START Provided information
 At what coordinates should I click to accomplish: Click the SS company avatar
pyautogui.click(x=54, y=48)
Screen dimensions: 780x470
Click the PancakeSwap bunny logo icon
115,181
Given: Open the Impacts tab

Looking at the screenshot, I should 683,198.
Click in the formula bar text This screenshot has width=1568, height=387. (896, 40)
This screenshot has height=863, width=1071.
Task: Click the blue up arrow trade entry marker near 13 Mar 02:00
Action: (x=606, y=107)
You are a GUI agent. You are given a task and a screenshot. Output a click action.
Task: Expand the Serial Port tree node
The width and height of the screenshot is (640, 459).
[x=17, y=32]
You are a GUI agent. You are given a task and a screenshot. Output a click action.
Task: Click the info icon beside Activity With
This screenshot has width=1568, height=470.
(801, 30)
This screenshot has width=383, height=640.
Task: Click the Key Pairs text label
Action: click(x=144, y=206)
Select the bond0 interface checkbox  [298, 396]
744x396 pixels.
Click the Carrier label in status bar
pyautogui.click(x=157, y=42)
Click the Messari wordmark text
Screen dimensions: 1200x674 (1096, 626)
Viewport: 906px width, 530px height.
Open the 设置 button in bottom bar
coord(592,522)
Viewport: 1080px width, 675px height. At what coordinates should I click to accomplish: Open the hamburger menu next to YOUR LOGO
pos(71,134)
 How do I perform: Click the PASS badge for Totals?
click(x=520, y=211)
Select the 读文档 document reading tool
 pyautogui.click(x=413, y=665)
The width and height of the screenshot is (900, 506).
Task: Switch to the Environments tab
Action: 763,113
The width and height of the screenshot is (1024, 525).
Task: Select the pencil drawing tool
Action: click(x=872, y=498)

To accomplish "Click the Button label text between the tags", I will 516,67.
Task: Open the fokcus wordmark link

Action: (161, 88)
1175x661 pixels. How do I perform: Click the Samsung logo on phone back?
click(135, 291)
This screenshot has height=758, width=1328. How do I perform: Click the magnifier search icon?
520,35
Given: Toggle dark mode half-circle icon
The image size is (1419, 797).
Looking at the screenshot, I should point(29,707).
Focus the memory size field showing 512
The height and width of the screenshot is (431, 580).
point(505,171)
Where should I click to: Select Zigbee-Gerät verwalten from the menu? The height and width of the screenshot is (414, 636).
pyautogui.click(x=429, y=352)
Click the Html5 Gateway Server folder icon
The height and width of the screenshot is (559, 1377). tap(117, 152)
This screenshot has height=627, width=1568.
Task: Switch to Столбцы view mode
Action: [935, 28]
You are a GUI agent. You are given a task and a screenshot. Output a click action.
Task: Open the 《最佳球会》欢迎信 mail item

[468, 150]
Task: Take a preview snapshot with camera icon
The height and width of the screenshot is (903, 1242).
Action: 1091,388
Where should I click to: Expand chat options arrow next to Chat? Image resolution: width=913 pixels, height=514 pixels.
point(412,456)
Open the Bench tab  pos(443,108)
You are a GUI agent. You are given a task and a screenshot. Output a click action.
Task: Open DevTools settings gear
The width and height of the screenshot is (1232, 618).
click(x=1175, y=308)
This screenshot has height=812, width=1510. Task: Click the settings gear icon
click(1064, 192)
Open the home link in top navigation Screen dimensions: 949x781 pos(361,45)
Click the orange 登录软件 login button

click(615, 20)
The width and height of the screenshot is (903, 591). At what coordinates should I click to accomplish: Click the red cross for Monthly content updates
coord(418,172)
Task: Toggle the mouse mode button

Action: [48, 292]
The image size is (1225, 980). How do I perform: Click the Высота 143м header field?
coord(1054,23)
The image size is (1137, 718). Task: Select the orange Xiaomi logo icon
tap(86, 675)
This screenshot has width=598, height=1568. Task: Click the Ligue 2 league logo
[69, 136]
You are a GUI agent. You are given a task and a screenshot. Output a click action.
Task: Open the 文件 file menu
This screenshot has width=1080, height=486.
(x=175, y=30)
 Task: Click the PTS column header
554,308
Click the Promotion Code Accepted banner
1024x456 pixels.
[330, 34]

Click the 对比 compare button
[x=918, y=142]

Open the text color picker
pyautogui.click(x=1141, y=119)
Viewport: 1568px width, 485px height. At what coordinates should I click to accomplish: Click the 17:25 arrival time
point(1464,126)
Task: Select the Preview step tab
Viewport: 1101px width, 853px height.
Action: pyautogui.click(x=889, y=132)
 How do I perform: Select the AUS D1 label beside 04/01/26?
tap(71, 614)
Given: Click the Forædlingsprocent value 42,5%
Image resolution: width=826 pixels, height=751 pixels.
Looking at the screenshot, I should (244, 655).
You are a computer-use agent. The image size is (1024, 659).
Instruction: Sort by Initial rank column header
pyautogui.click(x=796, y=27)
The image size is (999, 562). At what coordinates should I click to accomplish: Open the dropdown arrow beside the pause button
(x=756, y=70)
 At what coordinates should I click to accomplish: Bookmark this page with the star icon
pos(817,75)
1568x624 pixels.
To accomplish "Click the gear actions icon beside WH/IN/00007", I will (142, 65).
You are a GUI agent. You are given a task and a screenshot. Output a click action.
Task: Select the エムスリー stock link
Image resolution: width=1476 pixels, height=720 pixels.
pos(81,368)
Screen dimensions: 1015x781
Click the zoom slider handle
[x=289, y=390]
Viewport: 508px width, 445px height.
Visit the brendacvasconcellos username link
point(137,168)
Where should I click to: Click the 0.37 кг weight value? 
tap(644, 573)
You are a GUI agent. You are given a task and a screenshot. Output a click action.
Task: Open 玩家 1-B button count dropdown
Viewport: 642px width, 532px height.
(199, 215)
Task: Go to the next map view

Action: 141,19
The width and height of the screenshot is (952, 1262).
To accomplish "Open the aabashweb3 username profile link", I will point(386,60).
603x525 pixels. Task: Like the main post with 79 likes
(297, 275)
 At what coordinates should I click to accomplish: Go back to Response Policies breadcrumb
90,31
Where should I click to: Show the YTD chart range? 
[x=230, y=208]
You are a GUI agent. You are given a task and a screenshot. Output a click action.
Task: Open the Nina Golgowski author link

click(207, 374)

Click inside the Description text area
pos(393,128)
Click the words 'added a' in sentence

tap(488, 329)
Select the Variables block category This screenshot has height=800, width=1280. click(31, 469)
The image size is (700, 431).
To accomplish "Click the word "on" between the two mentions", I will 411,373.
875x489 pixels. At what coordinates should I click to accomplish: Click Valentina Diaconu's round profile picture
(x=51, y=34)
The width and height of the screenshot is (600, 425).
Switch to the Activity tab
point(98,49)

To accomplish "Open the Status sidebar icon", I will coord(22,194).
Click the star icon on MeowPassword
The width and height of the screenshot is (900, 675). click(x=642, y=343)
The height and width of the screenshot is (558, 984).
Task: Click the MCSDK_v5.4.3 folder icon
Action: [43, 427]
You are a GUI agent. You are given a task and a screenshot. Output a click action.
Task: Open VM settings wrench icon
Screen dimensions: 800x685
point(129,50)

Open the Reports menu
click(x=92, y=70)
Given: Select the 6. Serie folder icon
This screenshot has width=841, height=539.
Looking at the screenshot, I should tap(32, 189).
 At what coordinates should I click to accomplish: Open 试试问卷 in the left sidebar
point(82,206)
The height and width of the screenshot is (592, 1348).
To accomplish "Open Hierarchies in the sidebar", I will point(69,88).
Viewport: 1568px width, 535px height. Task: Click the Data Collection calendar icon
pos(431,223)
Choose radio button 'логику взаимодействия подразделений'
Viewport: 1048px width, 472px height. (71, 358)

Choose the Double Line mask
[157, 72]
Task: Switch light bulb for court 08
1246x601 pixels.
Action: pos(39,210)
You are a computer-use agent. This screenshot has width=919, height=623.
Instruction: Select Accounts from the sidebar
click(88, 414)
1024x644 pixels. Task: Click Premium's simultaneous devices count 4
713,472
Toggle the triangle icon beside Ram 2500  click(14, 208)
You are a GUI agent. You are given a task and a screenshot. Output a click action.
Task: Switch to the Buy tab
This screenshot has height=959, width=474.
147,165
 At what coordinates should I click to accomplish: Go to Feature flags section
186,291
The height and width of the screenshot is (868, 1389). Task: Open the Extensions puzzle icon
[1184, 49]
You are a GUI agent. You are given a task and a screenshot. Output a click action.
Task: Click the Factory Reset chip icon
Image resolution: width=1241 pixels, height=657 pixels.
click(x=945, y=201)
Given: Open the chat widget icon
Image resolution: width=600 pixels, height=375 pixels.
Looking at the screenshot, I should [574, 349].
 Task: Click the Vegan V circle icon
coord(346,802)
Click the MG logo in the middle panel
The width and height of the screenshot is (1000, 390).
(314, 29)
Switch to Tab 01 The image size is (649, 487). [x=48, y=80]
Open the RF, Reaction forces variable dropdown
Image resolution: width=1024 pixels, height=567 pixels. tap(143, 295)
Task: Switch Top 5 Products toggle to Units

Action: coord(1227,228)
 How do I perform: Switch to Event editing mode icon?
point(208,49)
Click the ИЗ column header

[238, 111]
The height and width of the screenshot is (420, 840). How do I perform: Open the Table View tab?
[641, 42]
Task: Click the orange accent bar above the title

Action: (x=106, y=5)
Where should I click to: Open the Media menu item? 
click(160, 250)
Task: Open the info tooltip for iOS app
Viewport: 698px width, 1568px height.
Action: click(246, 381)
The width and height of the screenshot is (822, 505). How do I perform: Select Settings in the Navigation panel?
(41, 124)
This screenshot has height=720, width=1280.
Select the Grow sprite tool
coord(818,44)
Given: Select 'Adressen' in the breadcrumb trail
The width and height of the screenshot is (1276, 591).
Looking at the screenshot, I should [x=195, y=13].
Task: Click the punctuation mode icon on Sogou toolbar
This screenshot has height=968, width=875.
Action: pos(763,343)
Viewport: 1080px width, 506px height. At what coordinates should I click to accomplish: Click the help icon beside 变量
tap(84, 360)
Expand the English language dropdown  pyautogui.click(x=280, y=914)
END Provided information
Work request: Of all the entries above, retype exactly the lines from the line with "Click the MG logo in the middle panel" to the line with "Given: Select 'Adressen'", both included, and no others.

Expected answer:
Click the MG logo in the middle panel
The width and height of the screenshot is (1000, 390).
(314, 29)
Switch to Tab 01 The image size is (649, 487). [x=48, y=80]
Open the RF, Reaction forces variable dropdown
Image resolution: width=1024 pixels, height=567 pixels. tap(143, 295)
Task: Switch Top 5 Products toggle to Units

Action: coord(1227,228)
 How do I perform: Switch to Event editing mode icon?
point(208,49)
Click the ИЗ column header

[238, 111]
The height and width of the screenshot is (420, 840). How do I perform: Open the Table View tab?
[641, 42]
Task: Click the orange accent bar above the title

Action: (x=106, y=5)
Where should I click to: Open the Media menu item? 
click(160, 250)
Task: Open the info tooltip for iOS app
Viewport: 698px width, 1568px height.
Action: click(246, 381)
The width and height of the screenshot is (822, 505). How do I perform: Select Settings in the Navigation panel?
(41, 124)
This screenshot has height=720, width=1280.
Select the Grow sprite tool
coord(818,44)
Given: Select 'Adressen' in the breadcrumb trail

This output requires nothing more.